Lamb, abducted twice by Pakistan’s spy agency and witness to atrocities in Zimbabwe under President Robert Mugabe, said she never sought professional help after traumatic assignments.
Instead, she developed self-coping strategies, such as keeping contact with a mentor who understands the hazards of war reporting. The birth of son Lourenco 12 years ago helped her readjust to home life. “When I come back, I switch to become a mom, taking him to soccer . . . it makes a huge difference.”
“I don’t like making a big deal out of what I’m suffering,” said Star war correspondent Paul Watson, who shot the Pulitzer Prize-winning photo of a dead American soldier being dragged by a Somali mob in 1993 and has suffered emotionally as a result of his work.
“I’m more concerned about the innocent people, those who didn’t choose to be in conflicts, and who now suffer mentally and physically because of the nightmare imposed on them.”

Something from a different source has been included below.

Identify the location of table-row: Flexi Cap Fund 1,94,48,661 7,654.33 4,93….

From his Sunnybrook Health Sciences office, Feinstein helps war reporters work through “distorted thinking” — for example, using cognitive behavioural techniques to help photojournalists understand why they feel guilty about taking photos in conflict zones.

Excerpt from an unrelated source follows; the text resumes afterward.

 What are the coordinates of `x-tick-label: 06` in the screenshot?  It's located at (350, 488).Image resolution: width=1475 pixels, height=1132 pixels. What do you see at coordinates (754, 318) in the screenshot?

His treatment includes prescriptions to those who are depressed, partner therapy for those going through relationship problems and psycho-education — encouraging lifestyle changes, such as reducing alcohol consumption and increasing exercise to reduce stress.
To reach out to journalists living and working abroad, Feinstein launched a self-testing website in 2007 that provides journalists with a questionnaire to assess their emotional health — and seek treatment if needed. Journalists in more than 50 countries have completed the test, including many from the Middle East during the Arab Spring.
“The feedback has been wonderful,” he said.
Though individual journalists’ reasons for returning to war zones are complex, Feinstein said many carry genetic traits that predispose them to the dangerous lifestyle.
“There’s a real biological underpinning to this profession. Biochemistry allows them to do this, to go back and function in such a dangerous place.”
A number of years ago, Feinstein and a group of University of Toronto researchers studied a pair of 49-year-old identical female twins — one was a war correspondent and the other an office manager in a law firm.
After a series of tests, researchers found that the women, though genetically identical, had biological differences that made one prone to a more risks than the other. The “war twin” was less likely to develop anxiety, which could explain why she chose a riskier profession.
But for Watson, the motivations behind his return trips to war zones are less clear-cut.
“In my early years of covering conflicts, I wanted to be there. Now I only feel a need to be there, both for complex psychological reasons and to do what little good I think a journalist can achieve in a world where, for millions of people, war has become another form of entertainment, even a means of feeling morally superior in the case of so-called humanitarian intervention.”
Many major media organizations fund specialized “hostile-environment” training courses for journalists before they travel to war zones. The courses, mostly offered by private firms, teach journalists how to listen for the trajectory of bullets, emergency first aid skills and best practices in riot coverage, for example.
But the stigma attached to psychological issues within the field has not disappeared.
“There’s a reluctance to just talk honestly about conflict reporting, the mental hardships, or why some journalists get addicted to it,” said the Star’s Shephard.
“Just because you develop these symptoms doesn’t make you a lesser journalist,” Feinstein said.
In 2008, one of Lamb’s colleagues hanged himself while on assignment in Zimbabwe. His death marked a turning point at the Times. “I made an issue of it and we did have a meeting with the foreign correspondents,” Lamb recalled.
“It’s not that people should stop doing this kind of work. It’s that you need to know better how to protect yourself. It’s like inoculating yourself against diseases before you travel.